What I need is an exact repeat of the lines from the one with "Click the Bryce3D shortcut icon" through the end of the listing below. Leave out every picture.

(Records for this exercise begins)

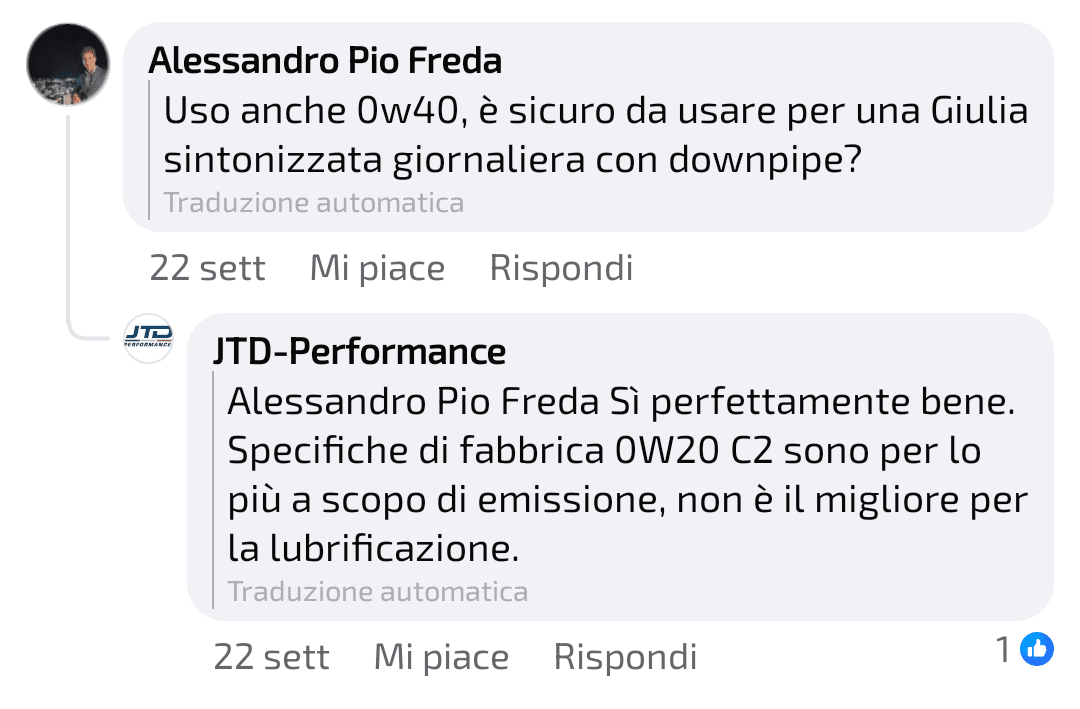Like Alessandro's comment with Mi piace
This screenshot has width=1080, height=709.
[x=377, y=268]
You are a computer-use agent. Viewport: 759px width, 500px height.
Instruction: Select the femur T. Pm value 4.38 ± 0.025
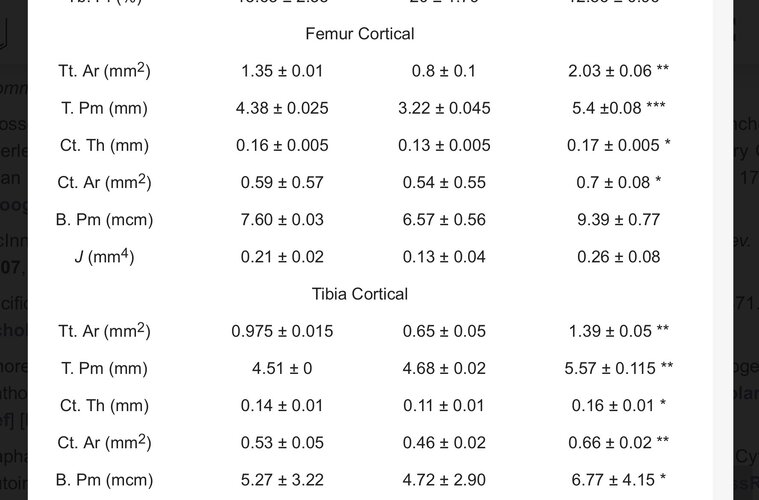282,108
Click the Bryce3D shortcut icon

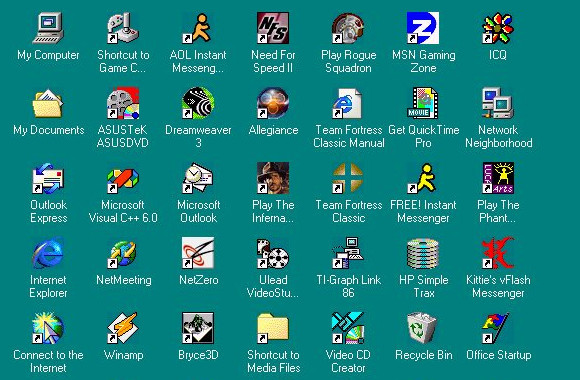click(x=198, y=328)
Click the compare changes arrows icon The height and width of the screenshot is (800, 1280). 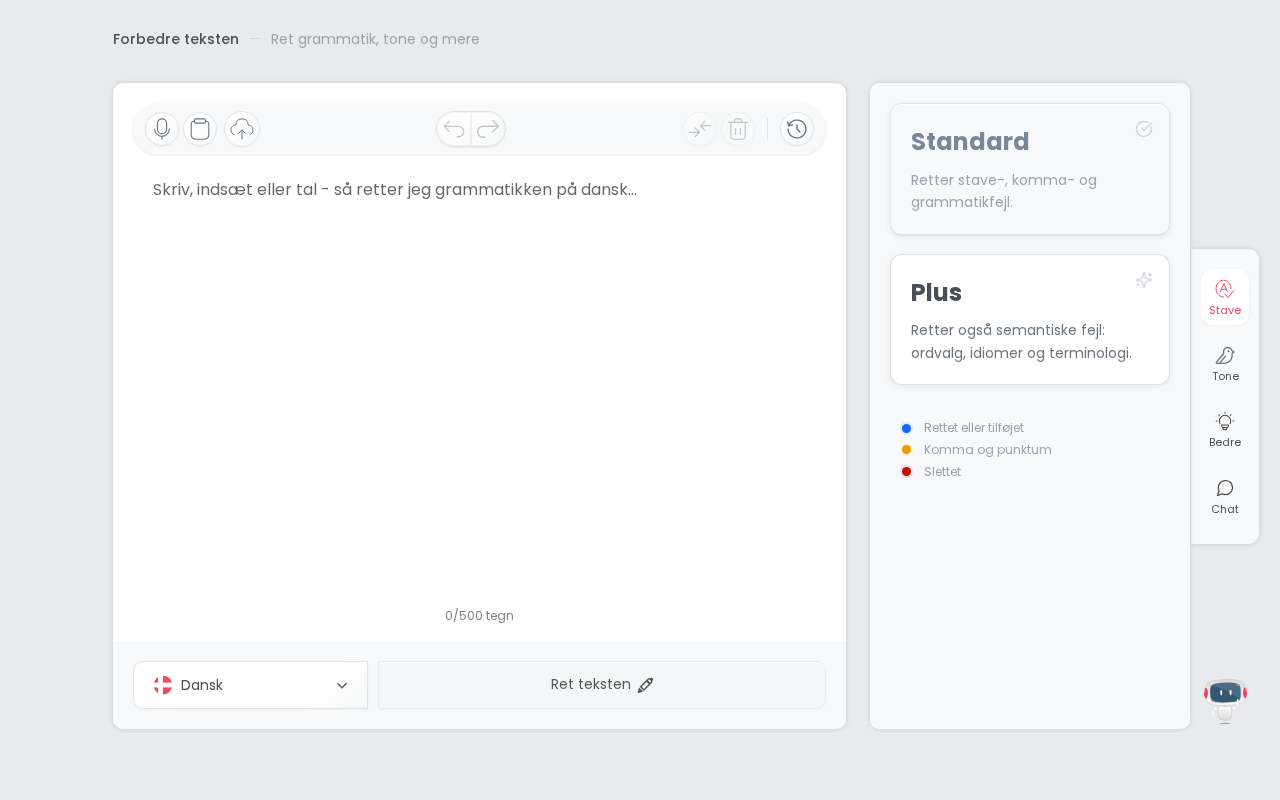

(Records for this exercise ends)

Response area:
Click the Bryce3D shortcut icon

click(x=198, y=328)
Click the compare changes arrows icon The height and width of the screenshot is (800, 1280). 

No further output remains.